Sink / 10min 42 sec / 16mm / 2009
by Kirsten Tan
Kirsten is a refugee from Southeast Asia – more precisely, from middle-class Singapore, a tiny island lying smack on the Equator marked by a heady mix of relentless summer, an insistent ubiquitous rash of shopping malls, and Asian groupthink, which, amongst other notable attributes, continues to classify filmmakers as… exotic. Despite this, Singapore’s national broadsheet, The Straits Times, has exhorted Kirsten as a ‘rising film director to look out for’ and her work has been screened in over 20 film festivals around the world, garnering several international prizes and awards, including the “National Prize” at the Kodak Film Awards in 2005, the “Special Jury Prize” and the title of “Best Director” at the Singapore International Film Festivals of 2006 and 2007, the “Best Concept” award at the Czech Republic’s Brno Sixteen Festivals of 2006 and 2007, and most recently, a “Special Mention for Direction” at the 2008 Asian Film Symposium.

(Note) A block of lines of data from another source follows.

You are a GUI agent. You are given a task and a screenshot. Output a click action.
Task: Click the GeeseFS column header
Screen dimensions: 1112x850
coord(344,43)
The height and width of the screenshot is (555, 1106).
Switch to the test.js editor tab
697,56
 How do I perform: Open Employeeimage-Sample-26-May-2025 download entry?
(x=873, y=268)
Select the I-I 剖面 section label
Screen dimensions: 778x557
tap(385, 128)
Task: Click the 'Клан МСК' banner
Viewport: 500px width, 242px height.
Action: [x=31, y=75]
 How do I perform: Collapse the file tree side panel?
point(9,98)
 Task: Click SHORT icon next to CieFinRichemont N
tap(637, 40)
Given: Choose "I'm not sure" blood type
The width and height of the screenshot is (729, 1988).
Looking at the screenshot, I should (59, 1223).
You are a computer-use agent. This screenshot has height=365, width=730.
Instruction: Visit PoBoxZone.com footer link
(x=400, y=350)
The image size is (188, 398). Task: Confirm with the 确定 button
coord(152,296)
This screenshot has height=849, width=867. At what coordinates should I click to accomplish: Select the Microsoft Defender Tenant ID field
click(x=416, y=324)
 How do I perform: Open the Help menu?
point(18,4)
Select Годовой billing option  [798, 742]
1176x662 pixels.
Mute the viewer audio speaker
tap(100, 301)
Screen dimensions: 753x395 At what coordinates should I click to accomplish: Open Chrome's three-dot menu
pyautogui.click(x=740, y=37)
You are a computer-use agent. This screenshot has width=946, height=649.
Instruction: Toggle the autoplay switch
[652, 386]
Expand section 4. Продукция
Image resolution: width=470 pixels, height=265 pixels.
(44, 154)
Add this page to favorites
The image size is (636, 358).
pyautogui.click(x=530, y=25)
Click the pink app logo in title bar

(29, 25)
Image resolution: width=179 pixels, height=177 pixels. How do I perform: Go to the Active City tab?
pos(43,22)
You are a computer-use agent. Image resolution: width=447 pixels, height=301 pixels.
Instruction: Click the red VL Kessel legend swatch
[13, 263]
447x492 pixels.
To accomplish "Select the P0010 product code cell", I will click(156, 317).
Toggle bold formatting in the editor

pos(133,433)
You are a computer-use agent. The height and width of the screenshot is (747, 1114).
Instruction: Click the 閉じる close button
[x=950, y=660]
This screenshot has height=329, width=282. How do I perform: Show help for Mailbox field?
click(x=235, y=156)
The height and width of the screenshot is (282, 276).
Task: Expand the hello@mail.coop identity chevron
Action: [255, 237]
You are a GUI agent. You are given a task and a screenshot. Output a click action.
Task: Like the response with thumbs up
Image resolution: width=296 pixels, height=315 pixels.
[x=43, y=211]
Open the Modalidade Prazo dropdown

She is now based in Brooklyn, New York, where she is pursuing a Masters in Film Production at the Tisch School of the Arts, NYU.
Director's Statement:
I first saw in my head an image of a sink sitting in the middle of an ocean. Since I was going through a period of loss at that point, I wove a theme around that image and expressed it in the form of a relationship between a boy and a sink.
Film Synopsis:
A sink sitting in the low tides. A boy playing by the beach. A chance meeting. “Sink” is a distilled exploration of innocence and experience, love and loss; an intimation of what might lie beyond.